Implementation-wise, in object composition, if using the dispose pattern, the owning object thus will also have a dispose method, which in turn calls the dispose methods of owned objects that must be disposed; in RAII this is handled automatically (so long as owned objects are themselves automatically destroyed: in C++ if they are a value or a unique_ptr, but not a raw pointer: see pointer ownership). In object aggregation, nothing needs to be done by the viewing object, as it is not responsible for the resource.

Both are commonly found. For example, in the Java Class Library, Reader#close() closes the underlying stream, and these can be chained. For example, a BufferedReader may contain a InputStreamReader, which in turn contains a FileInputStream, and calling close on the BufferedReader in turn closes the InputStreamReader, which in turn closes the FileInputStream, which in turn releases the system file resource.
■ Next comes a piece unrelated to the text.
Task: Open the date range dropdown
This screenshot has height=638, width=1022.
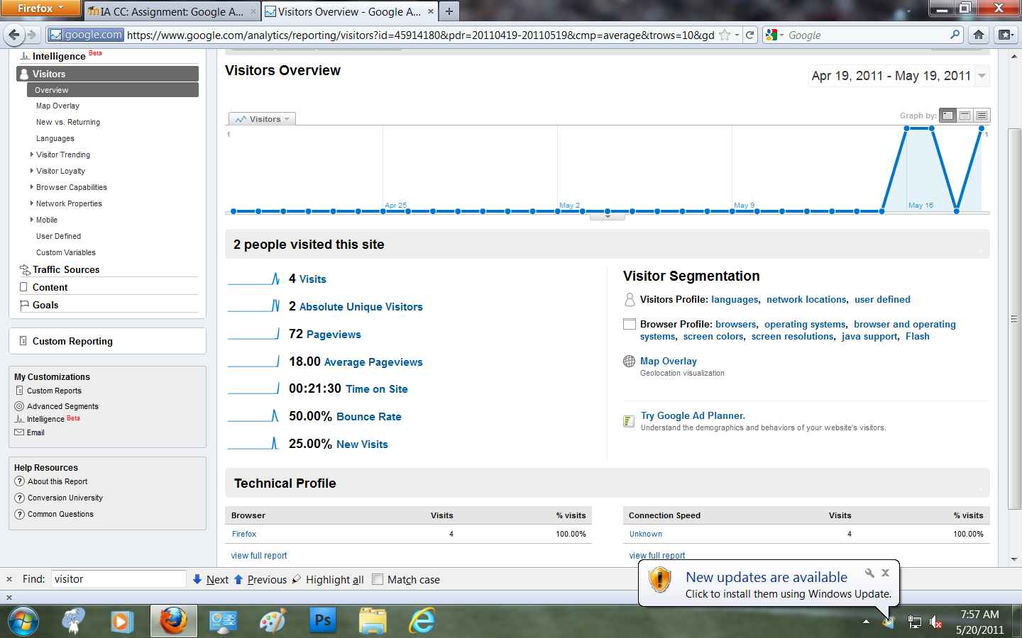Action: pyautogui.click(x=982, y=76)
Indeed, the object that directly uses the resource can even be anonymous, thanks to encapsulation:

try (BufferedReader reader = new BufferedReader(new InputStreamReader(new FileInputStream(fileName)))) {
    // Use reader.
}
// reader is closed when the try-with-resources block is exited, which closes each of the contained objects in sequence.

However, it is also possible to manage only the object that directly uses the resource, and not use resource management on wrapper objects:

try (FileInputStream stream = new FileInputStream(fileName)))) {
    BufferedReader reader = new BufferedReader(new InputStreamReader(stream));
    // Use reader.
}
// stream is closed when the try-with-resources block is exited.
// reader is no longer usable after stream is closed, but so long as it does not escape the block, this is not a problem.
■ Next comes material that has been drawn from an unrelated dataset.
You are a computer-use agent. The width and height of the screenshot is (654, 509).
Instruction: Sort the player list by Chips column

By contrast, in Python, a csv.reader does not own the file that it is reading, so there is no need (and it is not possible) to close the reader, and instead the file itself must be closed.

import csv
from typing import Iterator

with open(filename) as f:
    r: Iterator[list[str]] = csv.reader(f)
    # Use r.
1. f is closed when the with-statement is exited, and can no longer be used.
2. Nothing is done to r, but the underlying f is closed, so r cannot be used either.

In .NET, convention is to only have direct user of resources be responsible: "You should implement IDisposable only if your type uses unmanaged resources directly."
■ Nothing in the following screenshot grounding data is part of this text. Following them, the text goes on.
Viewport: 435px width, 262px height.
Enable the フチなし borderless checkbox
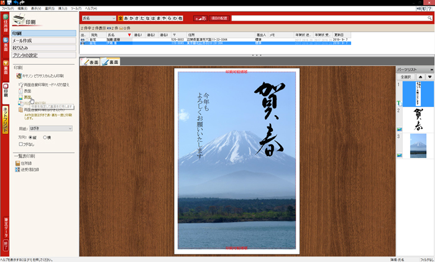pos(21,144)
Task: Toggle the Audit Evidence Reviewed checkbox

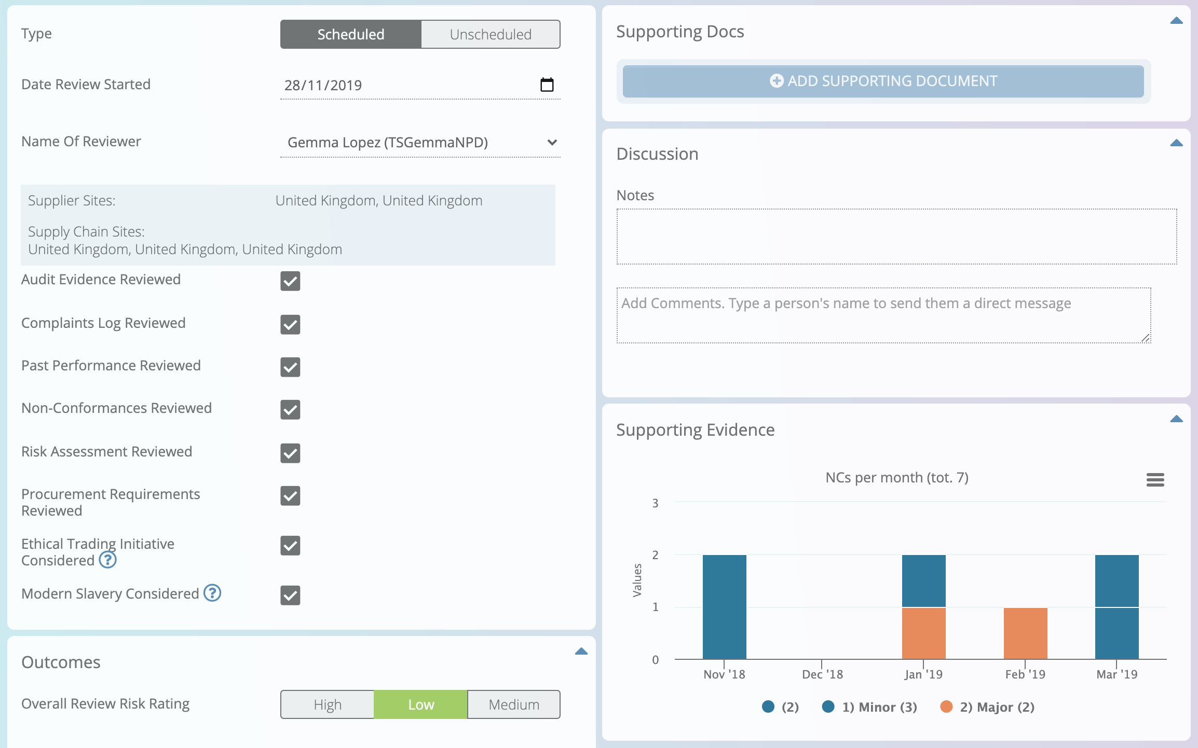Action: pos(291,281)
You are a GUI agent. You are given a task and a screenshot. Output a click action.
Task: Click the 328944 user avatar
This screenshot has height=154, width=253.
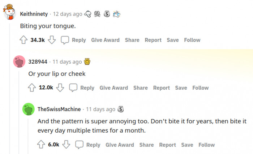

In case of a more complicated object graph, such as multiple objects sharing a resource, or cycles between objects that hold resources, proper resource management can be quite complicated, and exactly the same issues arise as in object finalization (via destructors or finalizers); for example, the lapsed listener problem can occur and cause resource leaks if using the
observer pattern (and observers hold resources). Various mechanisms exist to allow greater control of resource management. For example, in the Google Closure Library, the goog.Disposable class provides a registerDisposable method to register other objects to be disposed with this object, together with various lower-level instance and class methods to manage disposal.

=== Structured programming ===
In structured programming, stack resource management is done simply by nesting code sufficiently to handle all cases. This requires only a single return at the end of the code, and can result in heavily nested code if many resources must be acquired, which is considered an anti-pattern by some – the Arrow Anti Pattern, due to the triangular shape from the successive nesting.

=== Cleanup clause ===
One other approach, which allows early return but consolidates cleanup in one place, is to have a single exit return of a function, preceded by cleanup code, and to use goto to jump to the cleanup before exit. This is infrequently seen in modern code, but occurs in some uses of C.